The New York State Legislature, when contemplating raising the age of criminal culpability for 16 and 17-year-old youth, it was with the purpose and general idea that those young people, who are charged with a crime, may be treated in a more age appropriate manner. That the changes implemented would reflect the evidence that the current system had not been effective in deterring and preventing future crime, while maintaining a mechanism that youth, on a case by case basis, may be tried in adult criminal court when the circumstances warranted (see, https://www.nysenate.gov/legislation/bills/2017/s4121). The guidelines that the courts must follow are set forth in Article 722 of the Criminal Procedure Law. However, as is the case here, the Legislature and the text falls short of defining what would constitute “extraordinary circumstances”. As such, extraordinary circumstances must be determined on a case by case basis. The Court notes that other Youth Part jurisdictions in the State have already contemplated this issue, with the outcomes dependent on the Judges interpretation of the law and facts before them. That being said, appellate guidance as to this issue remains lacking.

In the Miriam/Webster dictionary, “extraordinary” is defined as, going beyond what is usual, regular, or customary. “Extraordinary Circumstances”, are defined as, factors beyond a party's control that normal prudence and experience could not foresee, anticipate or provide for. And defined in Black's Law Dictionary as out of the ordinary; exceeding the usual, average, or normal measure or degree. The Legislature framed its discussion of extraordinary circumstances in terms of aggravating and mitigating factors that the Court could consider. Among the aggravating factors that a Court might consider were (1) whether the AO had committed a series of crimes over many days; (2) whether the AO had acted in an especially cruel and/or heinous manner; and (3) whether the AO was a leader of the criminal activity who had threatened or coerced other reluctant youths into committing the crimes before the court (Assembly Record, p. 40). In contrast to the short list of aggravating factors a court could consider, the Assembly set forth a lengthy, comprehensive list of mitigating factors. These factors include economic difficulties faced by the AO, substandard housing the AO may have lived in, educational challenges experienced by the AO; and emotional/psychological difficulties the AO may have, such as lack of insight, susceptibility to peer pressure die to immaturity, the absence of positive role models or positive behavioral role models in the AO's life, and abuse of alcohol or drugs (Id. At 40); see also People v. B.H., 63 Misc. 3d 244 at 248, 92 N.Y.S.3d 856 (N.Y. Sup. Ct. 2019).

A further review of the legislative history found that the Assembly envisioned that the courts, in assessing these aggravating and mitigating factors, would fashion a standard with a “very high bar” for retention of cases in the Youth Part, a standard which would take into consideration all of the factors in a given case and where, ultimately, “one in a thousand” cases would be held in Criminal Court and the rest would go to Family Court (assembly Record, 83-84) (emphasis added).

Before the Court makes a determination as to extraordinary circumstances, the Court must first address if removal to Family Court is permissible given the AO is now eighteen years old.

## Dataset section:
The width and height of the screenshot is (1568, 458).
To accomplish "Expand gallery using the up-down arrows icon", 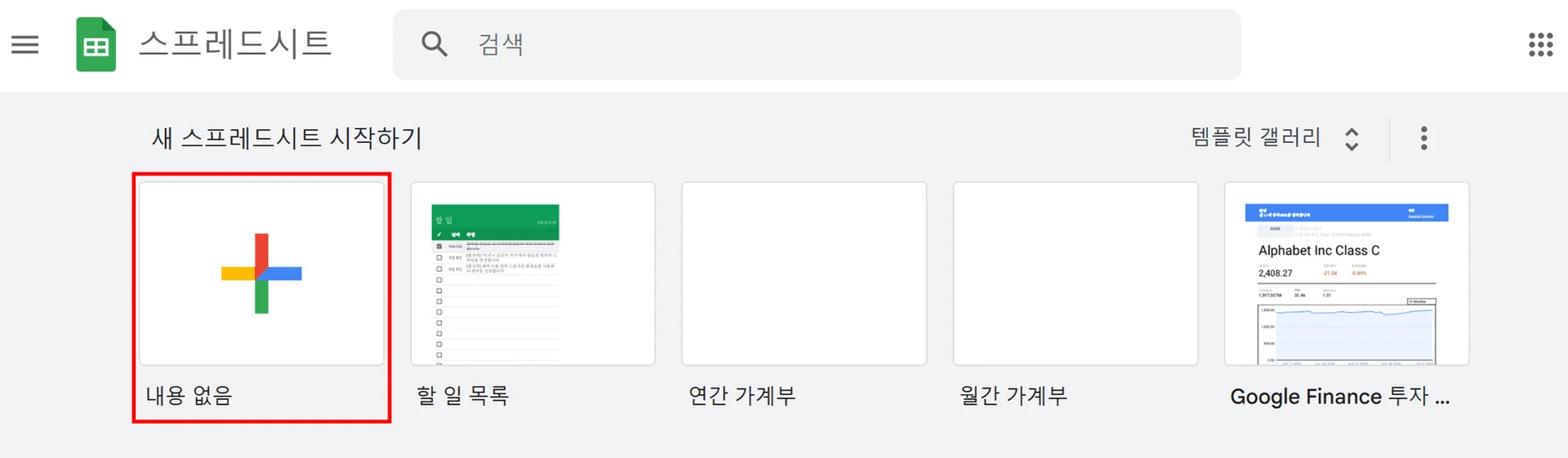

## Directions:
a: Using the excerpt on extraordinary circumstances above, decide whether each statement agrees with it. Answer yes or no for each, and quote the deciding words. (i) The Legislature's text defines what counts as "extraordinary circumstances." (ii) The Assembly gave a longer list of mitigating factors than of aggravating factors. (iii) The AO is now eighteen years old.
b: According to the excerpt on extraordinary circumstances, which article of the Criminal Procedure Law contains the guidelines the courts must follow?
c: List every aggravating factor that the excerpt on extraordinary circumstances says a court might consider.

## The replies:
a:
(i) No: "the Legislature and the text falls short of defining what would constitute “extraordinary circumstances”"
(ii) Yes: "In contrast to the short list of aggravating factors a court could consider, the Assembly set forth a lengthy, comprehensive list of mitigating factors."
(iii) Yes: "given the AO is now eighteen years old"

b: Article 722 of the Criminal Procedure Law.

c:
1. Whether the AO had committed a series of crimes over many days.
2. Whether the AO had acted in an especially cruel and/or heinous manner.
3. Whether the AO was a leader of the criminal activity who had threatened or coerced other reluctant youths into committing the crimes before the court.